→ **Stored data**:
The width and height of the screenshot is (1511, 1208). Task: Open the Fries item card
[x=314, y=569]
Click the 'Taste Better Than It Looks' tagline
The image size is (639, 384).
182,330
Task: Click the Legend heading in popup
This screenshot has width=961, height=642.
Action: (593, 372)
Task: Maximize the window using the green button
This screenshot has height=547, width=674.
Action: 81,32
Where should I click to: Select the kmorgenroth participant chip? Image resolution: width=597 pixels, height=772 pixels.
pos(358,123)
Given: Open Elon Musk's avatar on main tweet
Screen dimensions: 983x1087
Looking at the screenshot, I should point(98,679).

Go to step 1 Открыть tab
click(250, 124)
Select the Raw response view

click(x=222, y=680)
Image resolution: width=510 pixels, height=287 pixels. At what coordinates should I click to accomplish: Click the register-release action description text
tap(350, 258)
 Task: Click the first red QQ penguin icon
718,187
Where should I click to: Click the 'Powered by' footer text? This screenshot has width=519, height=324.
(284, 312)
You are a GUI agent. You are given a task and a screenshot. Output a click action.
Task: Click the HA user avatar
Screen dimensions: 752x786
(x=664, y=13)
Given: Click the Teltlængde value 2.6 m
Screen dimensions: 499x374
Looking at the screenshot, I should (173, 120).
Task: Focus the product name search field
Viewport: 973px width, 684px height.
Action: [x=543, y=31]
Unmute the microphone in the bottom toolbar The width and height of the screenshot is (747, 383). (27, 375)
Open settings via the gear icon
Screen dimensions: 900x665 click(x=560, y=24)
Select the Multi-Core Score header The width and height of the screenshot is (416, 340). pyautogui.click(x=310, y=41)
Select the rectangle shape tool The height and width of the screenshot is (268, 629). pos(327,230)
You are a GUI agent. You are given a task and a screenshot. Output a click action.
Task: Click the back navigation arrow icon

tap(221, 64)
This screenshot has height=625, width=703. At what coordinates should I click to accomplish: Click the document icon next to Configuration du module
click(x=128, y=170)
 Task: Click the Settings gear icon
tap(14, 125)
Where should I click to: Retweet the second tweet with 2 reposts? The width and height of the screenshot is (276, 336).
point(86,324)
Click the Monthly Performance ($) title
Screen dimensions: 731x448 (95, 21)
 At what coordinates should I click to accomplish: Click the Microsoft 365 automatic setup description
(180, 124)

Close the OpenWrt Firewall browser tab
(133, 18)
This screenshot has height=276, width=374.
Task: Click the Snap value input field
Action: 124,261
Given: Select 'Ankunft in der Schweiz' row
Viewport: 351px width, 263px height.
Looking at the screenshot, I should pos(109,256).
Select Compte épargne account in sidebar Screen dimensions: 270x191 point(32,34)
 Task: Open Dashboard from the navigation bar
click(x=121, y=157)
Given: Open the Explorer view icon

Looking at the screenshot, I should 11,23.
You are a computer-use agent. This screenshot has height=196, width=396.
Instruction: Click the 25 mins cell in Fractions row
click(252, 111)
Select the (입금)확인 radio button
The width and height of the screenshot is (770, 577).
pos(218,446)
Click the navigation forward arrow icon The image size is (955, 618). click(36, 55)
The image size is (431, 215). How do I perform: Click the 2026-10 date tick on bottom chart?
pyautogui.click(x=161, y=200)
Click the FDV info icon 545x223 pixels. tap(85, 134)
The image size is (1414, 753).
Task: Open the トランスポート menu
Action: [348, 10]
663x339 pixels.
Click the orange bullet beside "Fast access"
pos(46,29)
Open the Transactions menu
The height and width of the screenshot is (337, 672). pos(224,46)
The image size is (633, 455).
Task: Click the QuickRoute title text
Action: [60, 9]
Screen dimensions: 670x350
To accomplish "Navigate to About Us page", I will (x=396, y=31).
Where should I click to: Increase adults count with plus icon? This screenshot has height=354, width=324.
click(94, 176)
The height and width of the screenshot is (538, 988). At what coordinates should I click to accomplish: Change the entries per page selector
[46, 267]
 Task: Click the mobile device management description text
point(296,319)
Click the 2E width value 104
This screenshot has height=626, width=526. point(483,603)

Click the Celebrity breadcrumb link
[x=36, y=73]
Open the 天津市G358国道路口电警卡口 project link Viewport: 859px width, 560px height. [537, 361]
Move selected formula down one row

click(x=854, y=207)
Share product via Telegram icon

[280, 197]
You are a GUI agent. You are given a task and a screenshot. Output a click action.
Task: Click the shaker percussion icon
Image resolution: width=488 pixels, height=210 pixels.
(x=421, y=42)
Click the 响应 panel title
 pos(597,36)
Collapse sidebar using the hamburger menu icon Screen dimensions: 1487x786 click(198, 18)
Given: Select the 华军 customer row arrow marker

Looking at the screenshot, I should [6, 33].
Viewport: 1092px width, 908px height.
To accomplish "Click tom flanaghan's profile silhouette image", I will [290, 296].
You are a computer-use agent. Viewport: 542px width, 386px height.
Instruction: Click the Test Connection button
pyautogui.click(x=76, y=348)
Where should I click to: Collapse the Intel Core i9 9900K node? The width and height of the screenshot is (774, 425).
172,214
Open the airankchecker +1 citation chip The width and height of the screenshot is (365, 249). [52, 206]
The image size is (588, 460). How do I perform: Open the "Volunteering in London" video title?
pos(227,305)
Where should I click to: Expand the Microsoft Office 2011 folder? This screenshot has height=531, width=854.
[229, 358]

→ **TASK DESCRIPTION**: Say how many lines of the data include the word "sidebar". Respond with the number alone.

→ **ANSWER SPACE**: 2